_Required work_: Since only the total is wanted, give the number of lines in the listing below that hold the string "computer" and add nothing.

_Dataset_:
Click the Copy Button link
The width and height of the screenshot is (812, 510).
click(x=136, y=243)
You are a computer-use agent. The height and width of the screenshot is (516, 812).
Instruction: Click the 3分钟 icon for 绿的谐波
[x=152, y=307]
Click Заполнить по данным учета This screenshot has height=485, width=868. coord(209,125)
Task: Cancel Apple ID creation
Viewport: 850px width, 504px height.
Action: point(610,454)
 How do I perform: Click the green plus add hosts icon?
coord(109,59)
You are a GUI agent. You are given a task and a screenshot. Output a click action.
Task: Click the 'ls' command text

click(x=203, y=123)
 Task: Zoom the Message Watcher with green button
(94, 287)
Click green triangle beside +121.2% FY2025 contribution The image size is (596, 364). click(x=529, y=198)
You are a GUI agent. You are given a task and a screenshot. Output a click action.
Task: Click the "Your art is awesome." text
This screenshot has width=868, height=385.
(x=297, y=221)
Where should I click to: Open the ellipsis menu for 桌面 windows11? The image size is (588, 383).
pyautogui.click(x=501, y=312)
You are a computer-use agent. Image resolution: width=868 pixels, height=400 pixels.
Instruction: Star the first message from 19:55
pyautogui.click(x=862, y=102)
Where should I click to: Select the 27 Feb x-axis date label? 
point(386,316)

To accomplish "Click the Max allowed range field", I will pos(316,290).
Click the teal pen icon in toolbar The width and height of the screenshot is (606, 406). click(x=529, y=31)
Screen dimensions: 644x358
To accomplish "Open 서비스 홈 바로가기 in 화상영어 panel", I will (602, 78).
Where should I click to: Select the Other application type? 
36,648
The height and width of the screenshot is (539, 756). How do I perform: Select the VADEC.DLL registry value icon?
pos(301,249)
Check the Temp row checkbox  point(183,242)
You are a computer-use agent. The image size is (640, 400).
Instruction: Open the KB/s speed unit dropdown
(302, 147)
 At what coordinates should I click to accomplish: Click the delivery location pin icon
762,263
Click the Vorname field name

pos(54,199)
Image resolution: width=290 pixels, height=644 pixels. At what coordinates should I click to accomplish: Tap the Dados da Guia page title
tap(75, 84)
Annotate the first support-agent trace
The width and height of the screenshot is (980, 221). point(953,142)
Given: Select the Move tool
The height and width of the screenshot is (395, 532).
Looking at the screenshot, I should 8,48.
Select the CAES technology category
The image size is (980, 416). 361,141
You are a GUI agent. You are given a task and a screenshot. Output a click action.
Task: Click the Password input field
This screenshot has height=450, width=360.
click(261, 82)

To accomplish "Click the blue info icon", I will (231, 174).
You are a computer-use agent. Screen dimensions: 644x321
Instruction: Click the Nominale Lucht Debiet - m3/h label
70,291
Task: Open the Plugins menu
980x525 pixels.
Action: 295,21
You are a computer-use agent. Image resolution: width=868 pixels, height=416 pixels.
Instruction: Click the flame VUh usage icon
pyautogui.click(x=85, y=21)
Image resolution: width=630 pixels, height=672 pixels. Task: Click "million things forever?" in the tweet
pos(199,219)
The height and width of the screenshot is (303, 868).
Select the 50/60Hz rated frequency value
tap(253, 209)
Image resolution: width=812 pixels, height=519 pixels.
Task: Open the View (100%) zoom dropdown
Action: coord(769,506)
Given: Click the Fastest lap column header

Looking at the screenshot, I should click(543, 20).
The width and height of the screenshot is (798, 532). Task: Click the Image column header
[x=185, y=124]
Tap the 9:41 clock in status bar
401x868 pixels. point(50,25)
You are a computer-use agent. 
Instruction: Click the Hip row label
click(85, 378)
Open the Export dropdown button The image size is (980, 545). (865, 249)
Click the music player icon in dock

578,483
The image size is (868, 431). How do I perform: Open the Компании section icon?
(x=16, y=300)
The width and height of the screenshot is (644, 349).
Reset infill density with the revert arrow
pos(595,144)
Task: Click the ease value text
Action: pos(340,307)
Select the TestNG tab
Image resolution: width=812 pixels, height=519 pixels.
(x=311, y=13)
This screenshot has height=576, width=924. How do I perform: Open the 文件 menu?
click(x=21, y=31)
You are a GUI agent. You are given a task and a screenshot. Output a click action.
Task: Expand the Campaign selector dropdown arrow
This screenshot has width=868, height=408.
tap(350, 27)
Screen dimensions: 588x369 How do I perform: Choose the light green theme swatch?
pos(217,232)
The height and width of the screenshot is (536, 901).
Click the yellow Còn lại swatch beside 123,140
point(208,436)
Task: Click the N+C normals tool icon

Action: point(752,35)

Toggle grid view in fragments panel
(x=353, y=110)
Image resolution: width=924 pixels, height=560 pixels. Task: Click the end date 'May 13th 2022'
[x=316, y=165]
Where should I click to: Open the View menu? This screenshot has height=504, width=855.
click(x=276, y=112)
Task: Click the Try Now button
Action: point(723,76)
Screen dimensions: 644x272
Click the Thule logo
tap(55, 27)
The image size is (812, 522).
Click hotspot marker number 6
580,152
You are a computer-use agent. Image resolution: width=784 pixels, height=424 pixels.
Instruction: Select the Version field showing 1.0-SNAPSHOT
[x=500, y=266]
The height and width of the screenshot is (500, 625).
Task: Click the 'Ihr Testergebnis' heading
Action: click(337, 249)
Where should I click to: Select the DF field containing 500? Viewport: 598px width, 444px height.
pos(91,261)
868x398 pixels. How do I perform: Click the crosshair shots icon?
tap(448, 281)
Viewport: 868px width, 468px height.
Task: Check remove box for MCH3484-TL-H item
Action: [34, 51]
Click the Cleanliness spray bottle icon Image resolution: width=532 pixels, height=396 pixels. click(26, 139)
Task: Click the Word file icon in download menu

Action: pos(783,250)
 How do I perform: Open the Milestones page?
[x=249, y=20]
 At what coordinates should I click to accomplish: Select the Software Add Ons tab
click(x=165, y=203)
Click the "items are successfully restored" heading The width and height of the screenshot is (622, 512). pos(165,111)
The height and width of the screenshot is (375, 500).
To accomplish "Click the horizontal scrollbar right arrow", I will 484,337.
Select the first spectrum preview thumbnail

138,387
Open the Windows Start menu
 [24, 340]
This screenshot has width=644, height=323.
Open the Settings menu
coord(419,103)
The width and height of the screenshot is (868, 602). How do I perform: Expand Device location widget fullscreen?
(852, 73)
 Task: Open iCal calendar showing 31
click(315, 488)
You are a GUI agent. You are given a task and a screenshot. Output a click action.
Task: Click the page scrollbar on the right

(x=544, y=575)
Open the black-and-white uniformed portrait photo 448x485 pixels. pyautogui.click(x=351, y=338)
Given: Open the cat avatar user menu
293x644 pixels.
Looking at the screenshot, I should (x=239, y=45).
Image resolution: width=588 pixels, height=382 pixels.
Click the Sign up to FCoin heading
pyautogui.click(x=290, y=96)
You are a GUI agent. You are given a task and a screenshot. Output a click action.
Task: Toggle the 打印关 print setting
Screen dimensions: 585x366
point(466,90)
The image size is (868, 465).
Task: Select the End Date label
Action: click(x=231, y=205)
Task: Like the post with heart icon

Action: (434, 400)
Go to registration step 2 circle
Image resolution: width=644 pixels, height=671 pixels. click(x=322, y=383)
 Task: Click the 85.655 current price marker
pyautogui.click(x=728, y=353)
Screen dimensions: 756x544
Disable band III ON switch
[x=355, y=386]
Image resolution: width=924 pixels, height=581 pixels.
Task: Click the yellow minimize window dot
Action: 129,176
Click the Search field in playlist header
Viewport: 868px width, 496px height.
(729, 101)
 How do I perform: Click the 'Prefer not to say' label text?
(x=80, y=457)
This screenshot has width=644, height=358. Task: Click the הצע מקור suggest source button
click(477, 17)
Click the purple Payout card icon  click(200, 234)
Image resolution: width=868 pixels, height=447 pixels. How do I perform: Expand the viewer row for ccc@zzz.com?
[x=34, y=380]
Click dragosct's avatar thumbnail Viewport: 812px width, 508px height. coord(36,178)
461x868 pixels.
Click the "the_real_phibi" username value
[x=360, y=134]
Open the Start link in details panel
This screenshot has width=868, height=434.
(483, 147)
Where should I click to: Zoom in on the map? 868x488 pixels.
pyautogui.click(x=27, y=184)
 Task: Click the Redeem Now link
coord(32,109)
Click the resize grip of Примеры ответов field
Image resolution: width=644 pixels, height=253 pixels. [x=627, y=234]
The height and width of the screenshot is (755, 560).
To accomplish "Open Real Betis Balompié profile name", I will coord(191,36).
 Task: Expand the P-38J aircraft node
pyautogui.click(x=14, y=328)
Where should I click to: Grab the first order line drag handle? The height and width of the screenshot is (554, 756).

_Solution_: 7